Excerpted records:
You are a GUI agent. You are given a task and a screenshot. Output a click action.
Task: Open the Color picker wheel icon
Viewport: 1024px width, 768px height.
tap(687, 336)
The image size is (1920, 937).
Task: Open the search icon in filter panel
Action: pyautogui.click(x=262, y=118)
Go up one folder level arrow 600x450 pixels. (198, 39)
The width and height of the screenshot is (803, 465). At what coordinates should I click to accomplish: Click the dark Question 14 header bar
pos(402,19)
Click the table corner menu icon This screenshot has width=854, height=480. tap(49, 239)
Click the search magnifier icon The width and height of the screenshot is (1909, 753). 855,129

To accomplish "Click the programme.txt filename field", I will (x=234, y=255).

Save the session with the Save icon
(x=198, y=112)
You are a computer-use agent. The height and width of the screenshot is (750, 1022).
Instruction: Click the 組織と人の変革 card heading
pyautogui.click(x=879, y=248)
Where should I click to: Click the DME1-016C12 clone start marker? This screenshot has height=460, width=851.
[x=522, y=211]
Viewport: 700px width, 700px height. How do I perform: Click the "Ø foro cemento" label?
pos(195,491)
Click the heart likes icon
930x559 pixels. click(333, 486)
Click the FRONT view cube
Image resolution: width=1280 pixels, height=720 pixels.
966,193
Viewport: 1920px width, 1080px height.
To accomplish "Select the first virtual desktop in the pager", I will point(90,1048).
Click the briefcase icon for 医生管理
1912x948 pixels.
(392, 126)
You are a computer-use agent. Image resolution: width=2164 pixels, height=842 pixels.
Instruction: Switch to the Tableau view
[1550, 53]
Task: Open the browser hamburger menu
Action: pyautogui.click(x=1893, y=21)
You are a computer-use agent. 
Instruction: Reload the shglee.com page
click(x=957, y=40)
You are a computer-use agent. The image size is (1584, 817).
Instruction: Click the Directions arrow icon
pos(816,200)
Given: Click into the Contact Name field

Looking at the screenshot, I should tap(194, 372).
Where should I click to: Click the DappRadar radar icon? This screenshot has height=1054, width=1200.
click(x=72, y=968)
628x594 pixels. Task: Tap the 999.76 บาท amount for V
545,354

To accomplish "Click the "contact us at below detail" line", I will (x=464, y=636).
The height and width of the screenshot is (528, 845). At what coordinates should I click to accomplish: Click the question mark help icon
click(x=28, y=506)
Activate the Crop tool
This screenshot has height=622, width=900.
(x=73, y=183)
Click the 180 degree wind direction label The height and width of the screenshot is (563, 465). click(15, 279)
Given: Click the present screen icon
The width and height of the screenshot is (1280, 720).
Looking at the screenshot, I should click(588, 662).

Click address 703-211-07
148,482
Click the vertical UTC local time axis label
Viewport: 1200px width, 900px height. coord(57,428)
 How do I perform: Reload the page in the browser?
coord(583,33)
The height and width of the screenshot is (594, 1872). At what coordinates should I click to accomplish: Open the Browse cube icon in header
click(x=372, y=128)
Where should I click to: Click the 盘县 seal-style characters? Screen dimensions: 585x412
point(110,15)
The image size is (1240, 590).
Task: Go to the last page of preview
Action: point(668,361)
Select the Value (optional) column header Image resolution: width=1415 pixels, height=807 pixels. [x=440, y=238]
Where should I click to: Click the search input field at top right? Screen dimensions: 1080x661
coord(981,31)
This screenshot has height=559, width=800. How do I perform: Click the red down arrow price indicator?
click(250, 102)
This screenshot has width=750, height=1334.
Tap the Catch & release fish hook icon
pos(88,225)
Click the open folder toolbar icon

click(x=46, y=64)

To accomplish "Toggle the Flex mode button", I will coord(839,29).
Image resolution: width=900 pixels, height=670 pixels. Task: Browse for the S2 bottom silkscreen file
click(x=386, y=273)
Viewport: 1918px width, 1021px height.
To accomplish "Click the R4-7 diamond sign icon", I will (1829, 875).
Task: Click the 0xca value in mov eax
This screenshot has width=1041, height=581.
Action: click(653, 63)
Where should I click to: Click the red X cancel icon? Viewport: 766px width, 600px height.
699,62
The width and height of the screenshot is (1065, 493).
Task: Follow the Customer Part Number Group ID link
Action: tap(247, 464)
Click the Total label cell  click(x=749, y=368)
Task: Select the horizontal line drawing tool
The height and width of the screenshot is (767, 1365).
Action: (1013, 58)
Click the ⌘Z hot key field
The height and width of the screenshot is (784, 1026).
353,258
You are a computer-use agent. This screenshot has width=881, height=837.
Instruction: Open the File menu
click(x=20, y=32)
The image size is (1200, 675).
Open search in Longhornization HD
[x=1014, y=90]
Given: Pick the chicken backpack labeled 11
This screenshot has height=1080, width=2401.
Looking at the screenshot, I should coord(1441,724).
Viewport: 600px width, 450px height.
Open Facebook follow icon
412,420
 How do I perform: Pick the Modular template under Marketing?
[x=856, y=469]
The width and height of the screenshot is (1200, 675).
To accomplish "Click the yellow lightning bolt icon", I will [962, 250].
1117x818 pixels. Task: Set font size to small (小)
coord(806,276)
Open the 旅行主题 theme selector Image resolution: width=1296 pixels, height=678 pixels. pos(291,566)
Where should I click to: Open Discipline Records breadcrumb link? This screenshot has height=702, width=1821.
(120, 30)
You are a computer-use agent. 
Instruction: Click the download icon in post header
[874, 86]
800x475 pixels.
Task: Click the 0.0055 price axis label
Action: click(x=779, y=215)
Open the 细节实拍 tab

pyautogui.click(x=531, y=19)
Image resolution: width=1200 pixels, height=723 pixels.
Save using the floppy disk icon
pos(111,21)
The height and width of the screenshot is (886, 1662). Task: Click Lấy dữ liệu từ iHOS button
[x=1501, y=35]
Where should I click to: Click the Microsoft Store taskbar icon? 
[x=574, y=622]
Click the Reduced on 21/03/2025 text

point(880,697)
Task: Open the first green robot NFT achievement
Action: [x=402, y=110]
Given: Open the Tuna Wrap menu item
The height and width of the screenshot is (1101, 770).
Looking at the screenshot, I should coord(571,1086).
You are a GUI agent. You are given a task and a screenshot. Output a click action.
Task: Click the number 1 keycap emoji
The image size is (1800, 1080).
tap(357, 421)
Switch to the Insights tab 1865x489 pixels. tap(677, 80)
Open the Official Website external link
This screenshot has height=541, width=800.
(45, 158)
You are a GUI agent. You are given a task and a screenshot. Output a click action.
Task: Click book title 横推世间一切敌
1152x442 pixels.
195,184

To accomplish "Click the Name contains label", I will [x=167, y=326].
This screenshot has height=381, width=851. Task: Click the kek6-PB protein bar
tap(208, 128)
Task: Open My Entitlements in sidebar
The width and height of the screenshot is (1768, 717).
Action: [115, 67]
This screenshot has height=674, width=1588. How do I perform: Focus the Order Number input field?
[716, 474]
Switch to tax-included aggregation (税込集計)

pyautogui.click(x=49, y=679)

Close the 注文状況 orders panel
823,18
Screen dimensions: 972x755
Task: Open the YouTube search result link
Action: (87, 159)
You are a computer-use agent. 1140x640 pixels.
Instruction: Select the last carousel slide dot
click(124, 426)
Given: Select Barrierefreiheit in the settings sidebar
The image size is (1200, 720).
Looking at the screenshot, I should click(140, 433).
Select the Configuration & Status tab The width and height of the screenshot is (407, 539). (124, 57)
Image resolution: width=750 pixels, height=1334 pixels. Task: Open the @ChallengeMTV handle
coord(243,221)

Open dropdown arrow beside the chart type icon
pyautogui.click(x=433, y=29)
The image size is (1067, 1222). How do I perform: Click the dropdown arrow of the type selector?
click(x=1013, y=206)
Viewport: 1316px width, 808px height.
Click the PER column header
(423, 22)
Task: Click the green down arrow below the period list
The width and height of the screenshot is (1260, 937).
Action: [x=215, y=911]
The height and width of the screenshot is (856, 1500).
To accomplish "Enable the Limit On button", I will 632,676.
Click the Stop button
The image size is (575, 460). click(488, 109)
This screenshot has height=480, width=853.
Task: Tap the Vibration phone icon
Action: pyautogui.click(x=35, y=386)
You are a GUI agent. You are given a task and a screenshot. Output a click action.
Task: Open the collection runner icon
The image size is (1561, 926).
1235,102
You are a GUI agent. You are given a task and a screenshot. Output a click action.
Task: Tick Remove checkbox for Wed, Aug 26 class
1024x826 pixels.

What to work on:
Only the lines above from the line containing "The width and height of the screenshot is (1260, 937)." through the line containing "Task: Tick Remove" should be retyped, exactly and with both ends included.

Task solution:
The width and height of the screenshot is (1260, 937).
Action: [x=215, y=911]
The height and width of the screenshot is (856, 1500).
To accomplish "Enable the Limit On button", I will 632,676.
Click the Stop button
The image size is (575, 460). click(488, 109)
This screenshot has height=480, width=853.
Task: Tap the Vibration phone icon
Action: pyautogui.click(x=35, y=386)
You are a GUI agent. You are given a task and a screenshot. Output a click action.
Task: Open the collection runner icon
The image size is (1561, 926).
1235,102
You are a GUI agent. You are given a task and a screenshot. Output a click action.
Task: Tick Remove checkbox for Wed, Aug 26 class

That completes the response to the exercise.